Ram Diseases

Ram Diseases (Pre and Post Sale)

As a consequence of high concentrate feeding often in preparation for sale, rams are prone to several conditions including urethral obstructions (calculi), copper poisoning and acidosis (grain overload, barley poisoning). All rams should be fully vaccinated against clostridial diseases.

Urolithiasis (partial or complete urethral obstruction)

·         This disease is not uncommon in intensively-reared rams. The disease is caused by a blockage of the narrow tube (urethra) connecting the bladder and the exterior, via the penis. Irreversible kidney damage can quickly result from excessive urinary back pressure; so early diagnosis is important.

·         The most common cause of urolithiasis is a crystal composed of magnesium ammonium phosphate hexahydrate (struvite), resulting from feeding concentrate rations high in phosphate (>0.6%), usually from grain based rations and magnesium (>0.2%) typically found in ewe rations. Calculi may lodge within the urethra at a level just above the scrotal/sigmoid flexure or within the vermiform appendix (“worm”) at the tip of the penis.

·         Early clinical signs of urinary tract obstruction include discomfort, teeth grinding and separation from the group. Also seen, is a wide stance and tail switching more than normal.

·         Affected sheep do not feed and there is frequent straining and teeth grinding. Only a few drops of blood-tinged urine are voided rather than a clear continuous flow of urine. Rupture of the urethra/penis may occur in neglected sheep after a few days, with resultant extensive swelling extending from the scrotum towards the prepuce.

·         Diagnosis requires prompt vet examination. The penis is extruded and the calculi can be felt within the vermiform appendix in most cases. Diagnosis confirmation follows excision of the vermiform appendix with production of free flow of urine once the ram stands.

·         To treat this disease, if excision of the vermiform appendix is not helpful, euthanasia is the more economic and sensible choice. As further surgery, requiring methods to correct the sigmoid flexure, leaves the ram unsuitable for breeding and is costly.

·         Prevention is achieved by feeding appropriately mineralised rations. Urine acidifiers, such as ammonium chloride (NH₄Cl) are commonly added to rations. Salt (NaCl) may be added to rations to promote water intake.

Copper Poisoning

As well as being susceptible to copper deficiency, sheep are also prone to copper accumulation and toxicity.

·         There is considerable breed variation with Texel and Suffolk two of the most susceptible breeds.

·         Chronic copper toxicity results from ingestion of relatively high levels of copper over a prolonged period. ‘Relatively high levels’ is used in this term because levels of molybdenum and sulphur exert considerable influences on copper availability.

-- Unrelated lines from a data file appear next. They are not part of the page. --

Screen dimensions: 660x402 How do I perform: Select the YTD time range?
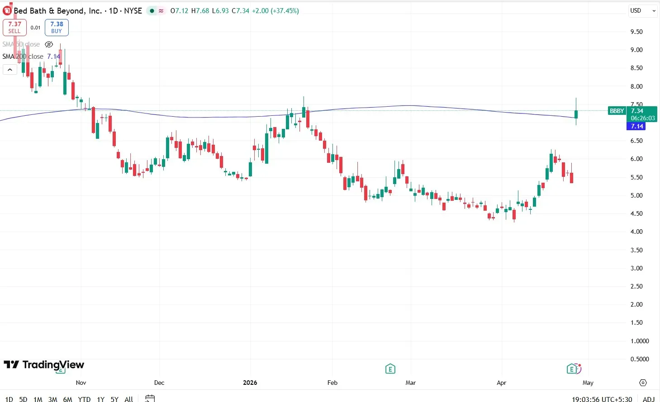(x=84, y=399)
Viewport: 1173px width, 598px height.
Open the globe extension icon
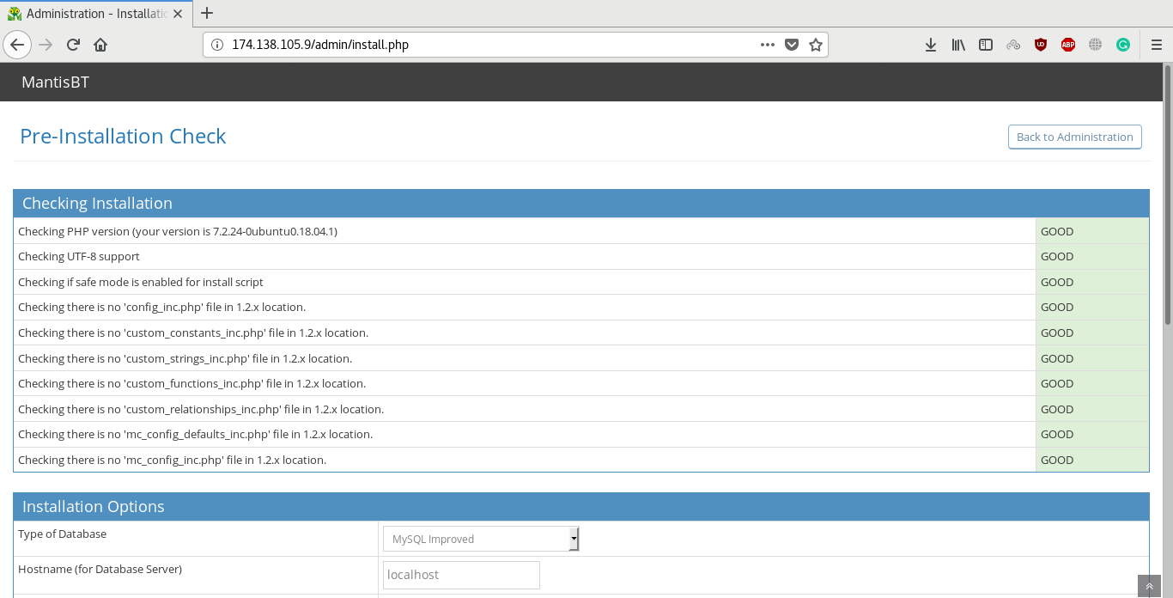click(1095, 45)
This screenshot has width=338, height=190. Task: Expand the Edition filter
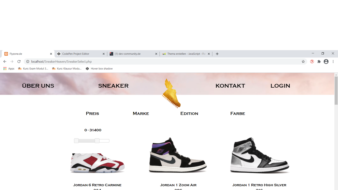[x=189, y=113]
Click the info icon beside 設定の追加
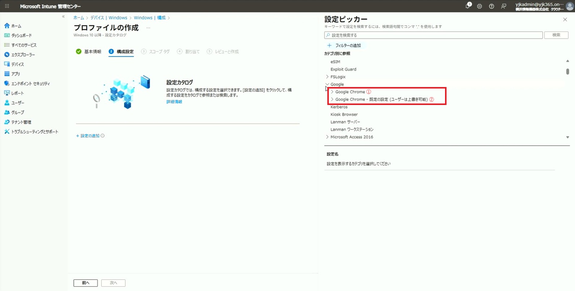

·         During periods of high copper intake, the liver can store this copper up to a certain limit, after this limit is reached, the critical levels are exceeded resulting in the liver suddenly releasing massive amounts of copper into circulation; this will cause destruction of erythrocytes, jaundice and liver and kidney damage. This crisis may be encouraged by numerous stressors. The stressors are often: pregnancy, adverse weather, transportation, sale and housing. The adverse effects of chronic copper toxicity may occur some days to weeks after the removal of the copper source.

·         Care is needed when formulating ration for rams receiving high levels of concentrate feeding both before sale and after purchase.

·         Sheep with copper poisoning are weak, very dull and depressed and separate themselves. They have a poor appetite and often foetid diarrhoea. There is evidence of dehydration and obvious yellowing of the eyes.

·         Prevention/Control: when cattle and sheep are grazed together, this can be an important cause of disease in sheep. As cattle feed contains too much copper for the sheep to cope with.

Acidosis

·         This disease results from the sudden unaccustomed ingestion of large quantities of carbohydrate-rich feeds, typically grain or concentrates but may also occasionally result from a sudden change or interruption in feeding, usually following sale.

·         The severity of the disease depends on the amount of grain ingested, whether the grain is rolled or whole, and the rate of introduction of the dietary change. There may be no diarrhoea for the first 12 – 24 hours after carb ingestion, thereafter is profuse foetid diarrhoea which may contain whole grains. Affected sheep do not graze and spend long periods lying down.

·         Treatment: intravenous multivitamin injection and intramuscular penicillin to counter bacteria crossing the compromised gut wall. Diluted oral rehydration can be given by stomach tube.

·         Prevention/Control: grain or concentrate feeding must be done gradually over a minimum of two weeks. If all sheep are not coming to the feed troughs, the total allocated amount must be reduced accordingly. Good quality roughage must be available at all times.